| REQUIRED ACTIONS |
A. Condense the paragraph of the guest post on BYOD security that begins "For obvious reasons," keeping its main facts.
B. Pick up the guest post on BYOD security after its final sentence and continue it.

| SOURCE TEXT |

=====

BYOD

Guest Post: How Machine Learning Can Boost BYOD Security

For obvious reasons, business leaders see Bring Your Own Device (BYOD) programs as an excellent way to make employees happy while helping them be more productive with their time. The concept of allowing workers to bring their personal wireless devices into work has certainly grown in popularity in recent years. Research shows that the number of employee-owned devices used in the workplace will grow to more than one billion by the year 2018. That’s a lot of devices to keep track of, which could cause a nightmare for IT departments. Perhaps the biggest concern with the rapid growth of BYOD deals with the security issues that accompany it. Meeting and overcoming those security challenges is a priority for businesses, but answers have been hard to come by. As companies look to make their employee-owned devices more secure, the advances from machine learning may prove to be a deciding factor.

=====

(Saved data entries)
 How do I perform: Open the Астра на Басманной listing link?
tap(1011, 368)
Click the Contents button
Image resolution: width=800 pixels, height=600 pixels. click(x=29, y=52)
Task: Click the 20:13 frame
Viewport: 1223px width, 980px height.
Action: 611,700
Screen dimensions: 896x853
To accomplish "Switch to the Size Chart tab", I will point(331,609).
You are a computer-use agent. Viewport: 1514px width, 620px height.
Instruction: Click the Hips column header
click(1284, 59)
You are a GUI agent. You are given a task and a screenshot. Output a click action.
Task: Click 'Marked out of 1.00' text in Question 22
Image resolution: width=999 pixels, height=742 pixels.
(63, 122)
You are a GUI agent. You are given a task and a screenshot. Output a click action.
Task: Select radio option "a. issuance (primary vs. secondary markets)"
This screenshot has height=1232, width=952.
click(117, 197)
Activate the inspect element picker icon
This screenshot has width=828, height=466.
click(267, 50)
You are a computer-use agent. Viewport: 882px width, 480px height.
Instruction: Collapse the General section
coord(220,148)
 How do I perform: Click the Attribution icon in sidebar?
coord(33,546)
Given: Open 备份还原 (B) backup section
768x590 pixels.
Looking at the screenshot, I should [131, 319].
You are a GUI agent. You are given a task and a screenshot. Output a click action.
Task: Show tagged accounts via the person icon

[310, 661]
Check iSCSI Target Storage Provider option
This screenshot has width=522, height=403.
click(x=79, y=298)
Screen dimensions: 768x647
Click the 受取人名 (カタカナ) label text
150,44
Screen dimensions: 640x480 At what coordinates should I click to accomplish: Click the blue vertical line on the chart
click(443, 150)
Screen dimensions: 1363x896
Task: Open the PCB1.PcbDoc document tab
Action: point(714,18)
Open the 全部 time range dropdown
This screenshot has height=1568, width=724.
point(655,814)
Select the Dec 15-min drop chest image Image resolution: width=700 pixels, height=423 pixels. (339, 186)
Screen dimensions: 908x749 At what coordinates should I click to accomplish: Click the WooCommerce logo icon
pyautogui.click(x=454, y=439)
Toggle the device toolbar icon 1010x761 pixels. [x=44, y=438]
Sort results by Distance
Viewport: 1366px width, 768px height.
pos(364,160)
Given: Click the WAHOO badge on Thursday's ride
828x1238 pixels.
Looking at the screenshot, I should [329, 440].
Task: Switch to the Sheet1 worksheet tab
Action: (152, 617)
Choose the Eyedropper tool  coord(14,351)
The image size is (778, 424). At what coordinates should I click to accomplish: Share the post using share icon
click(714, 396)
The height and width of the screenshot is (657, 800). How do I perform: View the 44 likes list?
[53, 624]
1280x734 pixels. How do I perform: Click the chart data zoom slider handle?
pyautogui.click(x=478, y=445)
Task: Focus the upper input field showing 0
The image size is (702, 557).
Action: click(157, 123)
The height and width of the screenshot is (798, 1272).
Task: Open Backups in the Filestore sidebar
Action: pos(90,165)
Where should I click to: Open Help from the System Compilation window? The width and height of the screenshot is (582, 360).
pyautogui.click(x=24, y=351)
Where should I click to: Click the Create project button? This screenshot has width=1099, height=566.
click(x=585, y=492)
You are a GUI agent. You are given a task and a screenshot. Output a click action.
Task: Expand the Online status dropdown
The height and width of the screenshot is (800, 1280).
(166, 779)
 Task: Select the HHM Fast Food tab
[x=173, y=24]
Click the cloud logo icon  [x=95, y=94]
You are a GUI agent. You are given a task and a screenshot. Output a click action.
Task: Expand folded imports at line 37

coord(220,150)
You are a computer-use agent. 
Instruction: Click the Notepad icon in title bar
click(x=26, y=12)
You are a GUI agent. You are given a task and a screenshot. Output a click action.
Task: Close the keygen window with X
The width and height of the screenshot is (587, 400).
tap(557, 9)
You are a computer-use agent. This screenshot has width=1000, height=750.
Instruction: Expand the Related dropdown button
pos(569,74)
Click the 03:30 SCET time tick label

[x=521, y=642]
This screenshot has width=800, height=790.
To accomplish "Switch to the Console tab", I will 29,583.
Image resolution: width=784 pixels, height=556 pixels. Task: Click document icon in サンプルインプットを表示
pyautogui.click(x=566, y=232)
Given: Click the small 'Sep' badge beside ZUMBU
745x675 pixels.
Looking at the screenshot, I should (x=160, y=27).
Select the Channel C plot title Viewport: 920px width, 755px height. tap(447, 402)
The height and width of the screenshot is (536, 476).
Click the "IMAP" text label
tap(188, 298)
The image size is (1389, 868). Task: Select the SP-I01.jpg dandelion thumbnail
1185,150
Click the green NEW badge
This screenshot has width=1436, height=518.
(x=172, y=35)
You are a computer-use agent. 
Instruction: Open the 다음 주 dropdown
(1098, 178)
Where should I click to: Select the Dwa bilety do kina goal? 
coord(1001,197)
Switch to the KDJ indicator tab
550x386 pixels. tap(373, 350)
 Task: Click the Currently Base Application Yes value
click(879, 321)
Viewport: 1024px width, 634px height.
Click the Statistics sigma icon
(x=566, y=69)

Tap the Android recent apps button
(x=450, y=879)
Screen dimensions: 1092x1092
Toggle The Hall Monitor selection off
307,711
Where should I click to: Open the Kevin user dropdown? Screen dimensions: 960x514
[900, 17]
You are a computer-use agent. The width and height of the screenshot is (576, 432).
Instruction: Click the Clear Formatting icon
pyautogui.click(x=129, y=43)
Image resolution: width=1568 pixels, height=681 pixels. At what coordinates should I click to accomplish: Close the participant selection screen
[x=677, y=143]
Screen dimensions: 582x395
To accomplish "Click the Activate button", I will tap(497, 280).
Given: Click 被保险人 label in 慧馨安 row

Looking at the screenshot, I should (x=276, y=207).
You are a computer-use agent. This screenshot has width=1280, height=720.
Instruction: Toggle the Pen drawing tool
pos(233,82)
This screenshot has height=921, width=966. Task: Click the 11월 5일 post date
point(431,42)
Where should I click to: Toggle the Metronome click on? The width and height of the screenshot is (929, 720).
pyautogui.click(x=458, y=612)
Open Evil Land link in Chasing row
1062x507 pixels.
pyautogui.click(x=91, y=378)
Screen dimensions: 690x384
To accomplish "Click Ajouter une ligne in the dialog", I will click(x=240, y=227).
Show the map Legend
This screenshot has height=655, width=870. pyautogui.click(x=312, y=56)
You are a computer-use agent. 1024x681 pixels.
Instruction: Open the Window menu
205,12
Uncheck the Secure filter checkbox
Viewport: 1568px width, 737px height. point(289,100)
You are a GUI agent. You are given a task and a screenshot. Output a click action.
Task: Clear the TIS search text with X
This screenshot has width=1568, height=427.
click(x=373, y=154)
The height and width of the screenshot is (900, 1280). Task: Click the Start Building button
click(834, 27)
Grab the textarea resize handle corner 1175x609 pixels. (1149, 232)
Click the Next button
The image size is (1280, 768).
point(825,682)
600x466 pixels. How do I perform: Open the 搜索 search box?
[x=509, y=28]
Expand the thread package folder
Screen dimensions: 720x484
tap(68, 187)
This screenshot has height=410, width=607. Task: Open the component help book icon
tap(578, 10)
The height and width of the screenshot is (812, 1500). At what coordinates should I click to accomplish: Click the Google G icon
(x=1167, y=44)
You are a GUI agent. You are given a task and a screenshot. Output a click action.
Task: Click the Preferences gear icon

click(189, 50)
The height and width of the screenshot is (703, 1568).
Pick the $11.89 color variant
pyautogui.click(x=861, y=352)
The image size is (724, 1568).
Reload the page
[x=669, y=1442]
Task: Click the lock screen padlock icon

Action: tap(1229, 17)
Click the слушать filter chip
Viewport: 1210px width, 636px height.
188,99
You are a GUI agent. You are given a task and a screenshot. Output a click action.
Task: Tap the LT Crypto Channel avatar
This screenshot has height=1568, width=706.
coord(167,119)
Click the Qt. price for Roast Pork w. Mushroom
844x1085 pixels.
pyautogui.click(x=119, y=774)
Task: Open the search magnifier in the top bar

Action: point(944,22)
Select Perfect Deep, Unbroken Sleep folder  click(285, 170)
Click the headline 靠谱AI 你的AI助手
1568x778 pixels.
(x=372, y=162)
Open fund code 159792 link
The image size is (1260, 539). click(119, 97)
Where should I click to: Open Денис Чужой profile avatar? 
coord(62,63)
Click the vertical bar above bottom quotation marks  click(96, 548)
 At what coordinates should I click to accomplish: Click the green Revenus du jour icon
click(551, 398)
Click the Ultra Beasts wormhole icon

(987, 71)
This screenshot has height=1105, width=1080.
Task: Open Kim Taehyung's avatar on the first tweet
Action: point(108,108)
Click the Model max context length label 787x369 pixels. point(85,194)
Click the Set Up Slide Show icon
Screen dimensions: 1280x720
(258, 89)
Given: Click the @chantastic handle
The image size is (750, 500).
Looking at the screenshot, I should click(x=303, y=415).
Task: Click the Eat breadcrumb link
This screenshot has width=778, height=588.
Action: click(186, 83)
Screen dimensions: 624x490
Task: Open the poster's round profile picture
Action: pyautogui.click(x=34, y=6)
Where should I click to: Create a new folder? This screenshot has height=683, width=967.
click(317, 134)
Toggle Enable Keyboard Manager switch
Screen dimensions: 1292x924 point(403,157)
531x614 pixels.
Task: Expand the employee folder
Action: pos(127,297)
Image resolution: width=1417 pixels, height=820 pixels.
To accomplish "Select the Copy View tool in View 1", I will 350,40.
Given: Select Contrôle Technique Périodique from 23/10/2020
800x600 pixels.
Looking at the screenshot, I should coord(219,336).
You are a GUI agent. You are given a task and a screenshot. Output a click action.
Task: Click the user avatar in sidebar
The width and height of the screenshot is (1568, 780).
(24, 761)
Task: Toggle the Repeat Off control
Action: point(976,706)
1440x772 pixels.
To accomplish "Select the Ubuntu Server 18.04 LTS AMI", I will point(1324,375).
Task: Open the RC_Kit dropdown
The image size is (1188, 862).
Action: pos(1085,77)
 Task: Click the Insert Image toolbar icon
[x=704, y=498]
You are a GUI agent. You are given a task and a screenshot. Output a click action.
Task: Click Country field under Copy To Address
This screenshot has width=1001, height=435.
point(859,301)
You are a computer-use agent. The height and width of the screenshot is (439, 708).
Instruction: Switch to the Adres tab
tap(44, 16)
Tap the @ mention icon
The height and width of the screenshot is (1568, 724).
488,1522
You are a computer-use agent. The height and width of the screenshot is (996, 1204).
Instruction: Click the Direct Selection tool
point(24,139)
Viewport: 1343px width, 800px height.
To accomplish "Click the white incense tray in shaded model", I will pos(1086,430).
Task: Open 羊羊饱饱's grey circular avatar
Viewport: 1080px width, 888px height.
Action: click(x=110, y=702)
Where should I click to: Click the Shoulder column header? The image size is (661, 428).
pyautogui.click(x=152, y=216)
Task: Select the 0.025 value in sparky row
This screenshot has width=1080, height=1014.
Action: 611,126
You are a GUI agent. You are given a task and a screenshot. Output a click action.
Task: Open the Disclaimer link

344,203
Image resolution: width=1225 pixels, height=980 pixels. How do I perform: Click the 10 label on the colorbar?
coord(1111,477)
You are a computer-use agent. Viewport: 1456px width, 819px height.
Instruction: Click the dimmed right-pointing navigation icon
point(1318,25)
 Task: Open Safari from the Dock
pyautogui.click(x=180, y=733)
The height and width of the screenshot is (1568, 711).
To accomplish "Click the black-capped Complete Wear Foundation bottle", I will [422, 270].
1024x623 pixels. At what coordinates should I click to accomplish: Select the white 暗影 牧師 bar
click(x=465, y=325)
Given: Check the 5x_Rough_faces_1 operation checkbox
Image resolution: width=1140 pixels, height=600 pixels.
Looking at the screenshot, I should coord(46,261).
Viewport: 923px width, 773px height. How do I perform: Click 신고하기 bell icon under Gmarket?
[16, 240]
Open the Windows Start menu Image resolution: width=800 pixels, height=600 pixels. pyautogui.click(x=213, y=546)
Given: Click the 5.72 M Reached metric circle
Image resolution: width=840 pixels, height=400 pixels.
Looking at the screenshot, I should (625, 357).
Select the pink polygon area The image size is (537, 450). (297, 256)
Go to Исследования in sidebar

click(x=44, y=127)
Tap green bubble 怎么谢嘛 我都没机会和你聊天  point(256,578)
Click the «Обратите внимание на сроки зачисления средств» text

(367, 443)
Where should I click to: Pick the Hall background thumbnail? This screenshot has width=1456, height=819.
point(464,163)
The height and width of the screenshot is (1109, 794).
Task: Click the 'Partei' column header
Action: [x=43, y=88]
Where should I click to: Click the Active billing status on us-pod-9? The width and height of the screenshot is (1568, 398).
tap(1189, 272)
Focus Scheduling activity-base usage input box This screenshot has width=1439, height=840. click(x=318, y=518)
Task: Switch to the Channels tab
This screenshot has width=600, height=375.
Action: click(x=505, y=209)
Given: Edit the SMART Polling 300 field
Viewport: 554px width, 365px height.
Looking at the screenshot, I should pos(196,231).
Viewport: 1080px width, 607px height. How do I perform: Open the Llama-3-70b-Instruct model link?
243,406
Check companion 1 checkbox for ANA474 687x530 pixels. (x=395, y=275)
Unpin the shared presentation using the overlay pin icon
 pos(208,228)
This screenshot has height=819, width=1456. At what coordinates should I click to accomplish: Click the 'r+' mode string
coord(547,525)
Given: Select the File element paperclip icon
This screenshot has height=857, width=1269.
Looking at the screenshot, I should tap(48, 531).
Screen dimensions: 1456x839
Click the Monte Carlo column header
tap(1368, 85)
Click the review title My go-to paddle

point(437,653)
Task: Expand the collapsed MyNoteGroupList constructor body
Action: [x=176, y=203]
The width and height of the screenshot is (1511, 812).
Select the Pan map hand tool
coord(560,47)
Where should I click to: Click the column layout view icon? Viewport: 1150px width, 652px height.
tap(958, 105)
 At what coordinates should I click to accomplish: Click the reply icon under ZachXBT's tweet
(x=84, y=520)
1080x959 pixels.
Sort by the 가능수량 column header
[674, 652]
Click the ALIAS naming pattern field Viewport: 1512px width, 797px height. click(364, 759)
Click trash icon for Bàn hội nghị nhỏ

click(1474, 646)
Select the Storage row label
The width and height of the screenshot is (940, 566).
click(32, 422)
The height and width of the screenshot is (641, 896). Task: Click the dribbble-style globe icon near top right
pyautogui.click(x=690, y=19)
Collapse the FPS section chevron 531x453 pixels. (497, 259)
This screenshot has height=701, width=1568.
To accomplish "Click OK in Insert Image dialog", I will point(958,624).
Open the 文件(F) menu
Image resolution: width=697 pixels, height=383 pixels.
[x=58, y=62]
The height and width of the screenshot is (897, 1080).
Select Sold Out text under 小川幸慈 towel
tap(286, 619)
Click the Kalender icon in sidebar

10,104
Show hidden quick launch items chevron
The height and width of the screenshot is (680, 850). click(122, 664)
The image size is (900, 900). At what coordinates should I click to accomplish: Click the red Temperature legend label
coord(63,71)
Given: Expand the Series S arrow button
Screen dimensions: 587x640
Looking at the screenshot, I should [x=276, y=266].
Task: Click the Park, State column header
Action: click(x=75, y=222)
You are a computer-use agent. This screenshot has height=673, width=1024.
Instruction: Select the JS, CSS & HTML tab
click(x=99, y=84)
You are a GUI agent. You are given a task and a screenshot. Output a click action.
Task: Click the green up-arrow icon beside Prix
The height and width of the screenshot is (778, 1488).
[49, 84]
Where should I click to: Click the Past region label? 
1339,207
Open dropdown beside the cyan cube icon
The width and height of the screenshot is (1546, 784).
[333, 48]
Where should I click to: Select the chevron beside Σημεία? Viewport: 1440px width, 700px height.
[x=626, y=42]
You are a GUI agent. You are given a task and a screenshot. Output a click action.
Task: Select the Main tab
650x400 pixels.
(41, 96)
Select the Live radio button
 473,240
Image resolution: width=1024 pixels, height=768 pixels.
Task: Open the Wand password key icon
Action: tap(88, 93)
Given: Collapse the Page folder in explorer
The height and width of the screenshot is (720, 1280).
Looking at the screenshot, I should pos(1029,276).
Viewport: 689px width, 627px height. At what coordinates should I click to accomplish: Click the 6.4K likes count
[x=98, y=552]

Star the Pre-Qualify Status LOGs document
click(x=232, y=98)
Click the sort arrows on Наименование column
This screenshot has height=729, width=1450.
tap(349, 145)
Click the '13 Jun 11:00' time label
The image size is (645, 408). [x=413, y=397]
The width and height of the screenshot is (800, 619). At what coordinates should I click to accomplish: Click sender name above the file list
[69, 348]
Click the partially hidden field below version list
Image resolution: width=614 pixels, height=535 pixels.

=====

| SOLVED TASKS |
A. Business leaders value Bring Your Own Device (BYOD) programs because they keep employees happy and help them use their time more productively, and the practice has grown popular in recent years. Research projects that more than one billion employee-owned devices will be used in the workplace by 2018, which would leave IT departments with a great many devices to track. Security is the biggest concern. Businesses treat it as a priority, but answers have been hard to find, and advances from machine learning may prove decisive in making these devices more secure.

B.
Security remains a serious problem for all companies, particularly those with BYOD policies, in part because threats are being created and set loose almost on a daily basis. In the third quarter of 2013 alone, 259 new security threats were discovered targeting smartphones. Additional research shows up to 80% of personal and business smartphones are unprotected. With that lack of security, company data is in serious jeopardy of being lost or stolen, which could have disastrous consequences for the organization. There are, of course, many different antivirus programs and security features for computers and mobile devices out there, but their effectiveness leaves a lot to be desired. Attackers are always coming up with new ways to infiltrate computers and devices. Current antivirus measures look for certain file signatures with a history of spreading malicious code, but attackers have found ways around that by infecting unsecured WiFi networks, using fake emails, and taking advantage of seemingly harmless downloads.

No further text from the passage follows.